The notions of lockdown Britain and our Covid-19 testing shambles would have been seen as the stuff of science fiction.
The world watched with a degree of skeptical shock as Wuhan was thrust into a seemingly draconian lockdown by the Covid-19 crisis in early 2020. The idea that this couldn’t and wouldn’t happen 'here' was prevalent across the globe but countries still reacted very differently. The feeling of innate safety and subsequent inertia was none more so the case than in the UK; after all, the Severe Acute Respiratory Syndrome (SARS ) hadn’t killed the tens of millions some forecasters were predicting in 2003 and Swine Flu didn’t kill 65,000 Brits in 2009 as it was predicted by some as illustrated in The Guardian.
Surely then, this crisis too would all blow over. It didn't. Even so, in February, Boris Johnson was still proudly boasting about shaking hands with the first wave of Covid-19 patients in the UK. This arrogant attitude set in place a slow response in the UK as the crisis began to unfold. While the UK was wasting time, other countries - spurred on by Chinese data and a worsening situation in Italy - began to deploy policies and tailor decision making toward effective pandemic mitigation.
Some governments have been able to show a more effective response is possible
Countries including South Korea, Taiwan, and Singapore, allocated vast amounts of resources to track, trace and quarantine the virus. In Europe, Germany and Sweden were gearing up to perform staggering numbers of tests as political and industrial-strength were wielded to meet the WHO’s rallying call to “test test test” (WHO, 2020).
Whilst shaken, well-prepared countries have still managed to show that Covid-19 mitigation is possible. Sadly the UK is very far from a best-practice example, a fact that has been illustrated clearly in The Guardian's recent coverage. This chronic lack of preparedness at all levels should be of no surprise to Conservative Britain. The effects of decade-long austerity have left the NHS struggling to cope with day-to-day life. Efforts to shrink and re-mold the nation-state have left the UK with a shambolic and pernicious benefit system and an ersatz healthcare system. Just as more of us than ever turn to Universal Credit and the NHS, the true face of Tory Britain is swiftly revealed. Things will be hard for so many for a considerable length of time.
It should be no surprise at all that in this crisis that we are sending brave key workers into life or death situations in overcrowded ICUs, with inadequate and even homemade protective equipment. All of this is under a backdrop where our national capacity to test and ventilate – two key facets of the Covid-19 crisis response – are massively lacking. This is the impact of austerity - the impact of unchecked neoliberalism.
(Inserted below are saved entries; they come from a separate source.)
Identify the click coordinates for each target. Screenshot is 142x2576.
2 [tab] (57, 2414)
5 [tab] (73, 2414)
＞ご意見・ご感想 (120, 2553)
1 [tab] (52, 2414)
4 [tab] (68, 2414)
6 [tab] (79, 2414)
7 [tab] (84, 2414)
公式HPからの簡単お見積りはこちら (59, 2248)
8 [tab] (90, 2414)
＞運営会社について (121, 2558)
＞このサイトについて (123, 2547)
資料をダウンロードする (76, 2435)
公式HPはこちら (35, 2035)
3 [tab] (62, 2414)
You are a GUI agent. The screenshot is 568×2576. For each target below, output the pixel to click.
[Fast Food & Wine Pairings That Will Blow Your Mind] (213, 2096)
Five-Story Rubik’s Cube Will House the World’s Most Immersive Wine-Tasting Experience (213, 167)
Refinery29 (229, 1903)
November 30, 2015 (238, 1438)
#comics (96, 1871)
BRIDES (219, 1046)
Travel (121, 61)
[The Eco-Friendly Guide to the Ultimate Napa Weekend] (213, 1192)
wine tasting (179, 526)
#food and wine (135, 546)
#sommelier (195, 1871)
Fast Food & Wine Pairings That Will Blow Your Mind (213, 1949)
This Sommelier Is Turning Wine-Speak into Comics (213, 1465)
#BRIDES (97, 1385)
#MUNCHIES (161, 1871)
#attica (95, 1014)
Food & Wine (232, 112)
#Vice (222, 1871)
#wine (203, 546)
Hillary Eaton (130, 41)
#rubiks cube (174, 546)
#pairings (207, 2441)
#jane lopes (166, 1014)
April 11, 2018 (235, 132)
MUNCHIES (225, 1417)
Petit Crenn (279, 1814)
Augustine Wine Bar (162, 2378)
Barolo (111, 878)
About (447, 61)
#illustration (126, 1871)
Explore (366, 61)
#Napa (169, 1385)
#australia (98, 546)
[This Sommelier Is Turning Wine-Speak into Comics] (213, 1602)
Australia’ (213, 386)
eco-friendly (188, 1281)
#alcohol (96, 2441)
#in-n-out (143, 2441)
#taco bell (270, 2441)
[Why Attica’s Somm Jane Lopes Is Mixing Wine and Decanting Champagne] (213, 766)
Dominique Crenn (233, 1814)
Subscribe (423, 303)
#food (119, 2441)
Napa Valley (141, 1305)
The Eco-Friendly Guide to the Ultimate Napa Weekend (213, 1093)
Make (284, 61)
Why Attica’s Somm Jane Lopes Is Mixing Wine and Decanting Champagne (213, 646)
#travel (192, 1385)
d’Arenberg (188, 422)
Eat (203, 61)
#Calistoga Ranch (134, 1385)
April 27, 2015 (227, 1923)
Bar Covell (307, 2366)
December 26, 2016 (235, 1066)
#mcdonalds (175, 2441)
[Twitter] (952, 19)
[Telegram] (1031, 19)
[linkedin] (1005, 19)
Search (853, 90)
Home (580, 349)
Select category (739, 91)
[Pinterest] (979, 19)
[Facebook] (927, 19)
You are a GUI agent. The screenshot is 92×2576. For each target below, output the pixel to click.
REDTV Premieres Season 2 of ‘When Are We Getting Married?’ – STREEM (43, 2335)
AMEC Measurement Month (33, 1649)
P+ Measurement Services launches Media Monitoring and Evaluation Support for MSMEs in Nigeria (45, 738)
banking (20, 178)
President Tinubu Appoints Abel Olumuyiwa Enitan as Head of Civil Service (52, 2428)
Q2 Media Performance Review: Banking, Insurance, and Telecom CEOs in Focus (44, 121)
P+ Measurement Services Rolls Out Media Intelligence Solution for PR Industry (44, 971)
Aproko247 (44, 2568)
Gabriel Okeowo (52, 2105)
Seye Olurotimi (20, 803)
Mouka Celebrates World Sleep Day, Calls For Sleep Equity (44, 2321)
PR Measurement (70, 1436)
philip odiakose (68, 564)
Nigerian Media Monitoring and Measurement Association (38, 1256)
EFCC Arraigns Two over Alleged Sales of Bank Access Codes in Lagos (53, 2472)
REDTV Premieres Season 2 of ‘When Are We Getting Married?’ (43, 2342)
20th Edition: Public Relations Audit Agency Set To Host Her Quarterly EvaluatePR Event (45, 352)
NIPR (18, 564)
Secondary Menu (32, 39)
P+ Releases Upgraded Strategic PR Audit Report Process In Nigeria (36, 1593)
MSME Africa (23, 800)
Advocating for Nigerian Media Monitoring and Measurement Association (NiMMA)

As we line the streets to clap our key workers on Thursday evenings, an increasing number of us will know that too many of them have been let down, lives will be lost needlessly.
The events that have led up to 2020 have left the UK highly vulnerable to the crisis at hand. Our underfunded institutions have been asked to bear the brunt, the state has been asked to prop-up an economy once more – just as in 2008.
Yet again it is shown that market forces can’t help us in a crisis. Nor can decades’ worth of tax cuts and dismantling of public services.
However, there is some hope still to be found.
The strength shown by various community groups in response to a crisis that has been enormously damaging at every level of life means that the role of the state in the future may not be so easy to diminish.
It will be hard and clearly wrong if, post-crisis, capitalist forces were to remerge as big, bold and unchecked as ever before. We need positive state involvement in social and economic affairs; it is a matter of life and death. Some, including Rebecca Solnit in The Guardian's Long Read, have argued that in the midst of fear during a catastrophe, an opportunity arises. Let's hope we can seize upon it.